Task to complete
The listing below contains a span that opens with the line containing "Viewport: 1400px width, 851px height." and closes with the line containing "Task: Toggle scroll to end in Build Output". Return that span exactly.

Supplied records
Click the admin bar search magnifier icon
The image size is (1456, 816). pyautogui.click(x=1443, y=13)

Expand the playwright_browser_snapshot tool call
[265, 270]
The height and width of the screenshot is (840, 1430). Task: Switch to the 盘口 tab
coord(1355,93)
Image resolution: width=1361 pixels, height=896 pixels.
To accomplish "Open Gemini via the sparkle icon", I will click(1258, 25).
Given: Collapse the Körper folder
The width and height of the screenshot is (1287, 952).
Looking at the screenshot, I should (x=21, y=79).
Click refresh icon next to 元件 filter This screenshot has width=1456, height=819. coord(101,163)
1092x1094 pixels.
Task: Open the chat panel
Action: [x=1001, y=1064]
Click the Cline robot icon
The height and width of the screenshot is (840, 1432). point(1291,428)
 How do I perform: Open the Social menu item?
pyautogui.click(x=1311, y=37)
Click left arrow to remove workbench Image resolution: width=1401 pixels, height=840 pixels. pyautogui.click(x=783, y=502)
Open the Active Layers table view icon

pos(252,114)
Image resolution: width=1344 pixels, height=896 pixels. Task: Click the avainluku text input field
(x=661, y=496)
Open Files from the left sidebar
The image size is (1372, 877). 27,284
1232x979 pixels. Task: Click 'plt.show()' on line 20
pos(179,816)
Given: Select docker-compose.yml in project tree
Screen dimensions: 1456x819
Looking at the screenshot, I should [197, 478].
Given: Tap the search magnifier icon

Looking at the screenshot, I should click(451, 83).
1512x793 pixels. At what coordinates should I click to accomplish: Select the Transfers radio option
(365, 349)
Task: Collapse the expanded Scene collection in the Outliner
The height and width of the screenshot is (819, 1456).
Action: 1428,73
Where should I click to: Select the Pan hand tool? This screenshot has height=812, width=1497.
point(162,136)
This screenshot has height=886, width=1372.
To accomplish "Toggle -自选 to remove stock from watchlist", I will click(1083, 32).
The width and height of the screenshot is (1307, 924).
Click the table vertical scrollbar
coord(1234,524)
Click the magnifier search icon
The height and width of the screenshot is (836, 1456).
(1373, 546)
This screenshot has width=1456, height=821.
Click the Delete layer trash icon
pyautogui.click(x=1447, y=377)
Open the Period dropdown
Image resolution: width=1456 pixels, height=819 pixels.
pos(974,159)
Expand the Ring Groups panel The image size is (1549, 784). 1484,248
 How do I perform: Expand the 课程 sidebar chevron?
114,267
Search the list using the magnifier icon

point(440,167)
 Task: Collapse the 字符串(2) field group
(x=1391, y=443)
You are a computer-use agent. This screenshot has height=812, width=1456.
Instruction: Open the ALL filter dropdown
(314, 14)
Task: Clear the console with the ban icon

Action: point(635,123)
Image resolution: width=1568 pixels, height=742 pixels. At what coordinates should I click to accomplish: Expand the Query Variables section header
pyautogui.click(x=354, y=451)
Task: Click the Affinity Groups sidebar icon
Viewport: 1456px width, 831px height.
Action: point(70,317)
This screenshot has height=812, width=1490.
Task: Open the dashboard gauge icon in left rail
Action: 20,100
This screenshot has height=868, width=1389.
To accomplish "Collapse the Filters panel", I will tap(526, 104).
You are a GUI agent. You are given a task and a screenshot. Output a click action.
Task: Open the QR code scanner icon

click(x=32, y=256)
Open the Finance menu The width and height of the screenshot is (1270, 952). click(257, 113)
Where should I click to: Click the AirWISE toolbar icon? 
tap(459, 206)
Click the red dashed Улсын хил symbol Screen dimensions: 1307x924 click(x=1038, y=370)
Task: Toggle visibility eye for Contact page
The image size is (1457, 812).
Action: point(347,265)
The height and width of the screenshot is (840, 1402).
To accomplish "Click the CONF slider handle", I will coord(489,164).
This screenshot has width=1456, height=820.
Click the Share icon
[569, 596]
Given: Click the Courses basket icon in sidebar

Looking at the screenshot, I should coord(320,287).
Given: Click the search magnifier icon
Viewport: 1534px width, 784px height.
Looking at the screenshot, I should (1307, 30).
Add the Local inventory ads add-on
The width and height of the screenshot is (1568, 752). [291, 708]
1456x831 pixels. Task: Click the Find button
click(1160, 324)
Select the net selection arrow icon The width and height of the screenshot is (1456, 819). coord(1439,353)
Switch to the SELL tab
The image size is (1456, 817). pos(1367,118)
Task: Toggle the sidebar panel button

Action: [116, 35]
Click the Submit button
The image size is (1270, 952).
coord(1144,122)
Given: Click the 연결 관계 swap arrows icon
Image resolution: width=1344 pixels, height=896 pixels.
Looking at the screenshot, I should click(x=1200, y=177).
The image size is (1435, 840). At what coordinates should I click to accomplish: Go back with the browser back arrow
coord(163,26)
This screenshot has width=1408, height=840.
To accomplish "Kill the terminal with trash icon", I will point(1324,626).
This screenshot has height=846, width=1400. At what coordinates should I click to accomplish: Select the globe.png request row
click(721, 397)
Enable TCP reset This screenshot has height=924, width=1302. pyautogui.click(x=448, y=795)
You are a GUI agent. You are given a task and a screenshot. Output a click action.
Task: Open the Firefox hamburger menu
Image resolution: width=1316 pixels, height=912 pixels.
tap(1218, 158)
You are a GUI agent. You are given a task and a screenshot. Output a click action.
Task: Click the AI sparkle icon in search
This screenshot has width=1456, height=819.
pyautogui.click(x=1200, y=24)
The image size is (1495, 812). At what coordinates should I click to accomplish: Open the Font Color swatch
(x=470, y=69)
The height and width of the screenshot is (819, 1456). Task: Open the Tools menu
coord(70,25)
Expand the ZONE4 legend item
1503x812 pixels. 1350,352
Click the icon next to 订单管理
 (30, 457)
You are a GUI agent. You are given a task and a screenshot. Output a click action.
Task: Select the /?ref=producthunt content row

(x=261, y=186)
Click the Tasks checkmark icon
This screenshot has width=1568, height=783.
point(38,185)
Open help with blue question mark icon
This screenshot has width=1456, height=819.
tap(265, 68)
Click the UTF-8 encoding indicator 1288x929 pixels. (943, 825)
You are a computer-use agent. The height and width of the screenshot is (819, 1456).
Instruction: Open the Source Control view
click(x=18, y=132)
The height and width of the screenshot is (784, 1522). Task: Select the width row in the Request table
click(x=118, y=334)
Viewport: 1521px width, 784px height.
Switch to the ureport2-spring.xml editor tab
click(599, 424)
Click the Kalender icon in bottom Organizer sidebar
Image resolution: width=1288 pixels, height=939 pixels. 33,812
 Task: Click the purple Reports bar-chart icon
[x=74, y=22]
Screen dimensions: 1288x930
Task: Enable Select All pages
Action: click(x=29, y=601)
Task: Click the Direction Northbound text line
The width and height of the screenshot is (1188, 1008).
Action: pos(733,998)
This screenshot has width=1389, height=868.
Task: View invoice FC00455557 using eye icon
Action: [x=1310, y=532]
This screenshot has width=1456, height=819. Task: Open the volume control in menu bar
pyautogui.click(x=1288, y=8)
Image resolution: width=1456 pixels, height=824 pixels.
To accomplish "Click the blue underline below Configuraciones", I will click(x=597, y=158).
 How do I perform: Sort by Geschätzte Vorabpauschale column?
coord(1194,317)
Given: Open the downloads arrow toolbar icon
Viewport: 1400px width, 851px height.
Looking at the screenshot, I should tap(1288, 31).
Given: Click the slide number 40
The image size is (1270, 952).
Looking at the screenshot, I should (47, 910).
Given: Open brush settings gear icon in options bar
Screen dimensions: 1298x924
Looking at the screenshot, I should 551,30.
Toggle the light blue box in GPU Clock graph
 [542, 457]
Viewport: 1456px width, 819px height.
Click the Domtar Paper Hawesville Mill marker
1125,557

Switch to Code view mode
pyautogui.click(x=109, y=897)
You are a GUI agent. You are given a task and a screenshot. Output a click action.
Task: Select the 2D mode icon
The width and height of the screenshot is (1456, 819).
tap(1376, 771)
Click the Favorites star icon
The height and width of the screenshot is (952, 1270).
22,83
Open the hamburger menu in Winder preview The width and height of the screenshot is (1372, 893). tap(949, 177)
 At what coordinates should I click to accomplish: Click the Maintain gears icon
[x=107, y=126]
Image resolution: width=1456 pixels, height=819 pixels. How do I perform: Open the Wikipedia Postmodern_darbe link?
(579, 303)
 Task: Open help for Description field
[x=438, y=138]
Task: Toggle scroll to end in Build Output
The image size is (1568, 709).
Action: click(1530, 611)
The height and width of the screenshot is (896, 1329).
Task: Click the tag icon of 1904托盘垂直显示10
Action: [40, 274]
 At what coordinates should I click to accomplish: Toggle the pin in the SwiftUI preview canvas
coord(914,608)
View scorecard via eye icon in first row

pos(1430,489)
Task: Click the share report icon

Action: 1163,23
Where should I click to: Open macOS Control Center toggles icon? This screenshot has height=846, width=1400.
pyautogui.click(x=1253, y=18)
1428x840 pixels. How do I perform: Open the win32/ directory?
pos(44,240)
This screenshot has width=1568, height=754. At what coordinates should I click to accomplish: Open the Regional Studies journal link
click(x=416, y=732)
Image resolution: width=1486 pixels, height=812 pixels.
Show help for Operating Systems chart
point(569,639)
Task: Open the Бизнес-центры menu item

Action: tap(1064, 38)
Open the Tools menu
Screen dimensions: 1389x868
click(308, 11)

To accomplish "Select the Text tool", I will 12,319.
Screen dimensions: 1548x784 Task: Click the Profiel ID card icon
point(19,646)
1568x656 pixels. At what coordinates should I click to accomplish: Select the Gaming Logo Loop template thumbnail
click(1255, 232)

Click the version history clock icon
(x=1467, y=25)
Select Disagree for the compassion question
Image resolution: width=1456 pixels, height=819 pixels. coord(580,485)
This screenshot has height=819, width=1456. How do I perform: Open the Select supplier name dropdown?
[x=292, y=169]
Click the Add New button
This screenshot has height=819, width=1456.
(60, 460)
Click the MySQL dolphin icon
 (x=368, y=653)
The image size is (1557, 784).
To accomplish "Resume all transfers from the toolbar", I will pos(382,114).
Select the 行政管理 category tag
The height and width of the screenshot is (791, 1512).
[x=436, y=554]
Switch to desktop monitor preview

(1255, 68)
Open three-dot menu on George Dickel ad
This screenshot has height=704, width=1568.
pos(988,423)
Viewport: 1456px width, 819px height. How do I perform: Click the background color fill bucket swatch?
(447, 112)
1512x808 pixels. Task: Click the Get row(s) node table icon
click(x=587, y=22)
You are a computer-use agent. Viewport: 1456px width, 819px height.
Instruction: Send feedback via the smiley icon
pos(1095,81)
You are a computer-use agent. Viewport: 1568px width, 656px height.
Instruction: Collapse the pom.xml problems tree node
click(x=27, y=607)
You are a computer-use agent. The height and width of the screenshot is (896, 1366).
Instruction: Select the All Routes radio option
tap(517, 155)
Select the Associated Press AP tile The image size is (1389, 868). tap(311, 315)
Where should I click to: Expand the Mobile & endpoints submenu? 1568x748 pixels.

Response box
Viewport: 1400px width, 851px height.
Looking at the screenshot, I should tap(1288, 31).
Given: Click the slide number 40
The image size is (1270, 952).
Looking at the screenshot, I should (47, 910).
Given: Open brush settings gear icon in options bar
Screen dimensions: 1298x924
Looking at the screenshot, I should 551,30.
Toggle the light blue box in GPU Clock graph
 [542, 457]
Viewport: 1456px width, 819px height.
Click the Domtar Paper Hawesville Mill marker
1125,557

Switch to Code view mode
pyautogui.click(x=109, y=897)
You are a GUI agent. You are given a task and a screenshot. Output a click action.
Task: Select the 2D mode icon
The width and height of the screenshot is (1456, 819).
tap(1376, 771)
Click the Favorites star icon
The height and width of the screenshot is (952, 1270).
22,83
Open the hamburger menu in Winder preview The width and height of the screenshot is (1372, 893). tap(949, 177)
 At what coordinates should I click to accomplish: Click the Maintain gears icon
[x=107, y=126]
Image resolution: width=1456 pixels, height=819 pixels. How do I perform: Open the Wikipedia Postmodern_darbe link?
(579, 303)
 Task: Open help for Description field
[x=438, y=138]
Task: Toggle scroll to end in Build Output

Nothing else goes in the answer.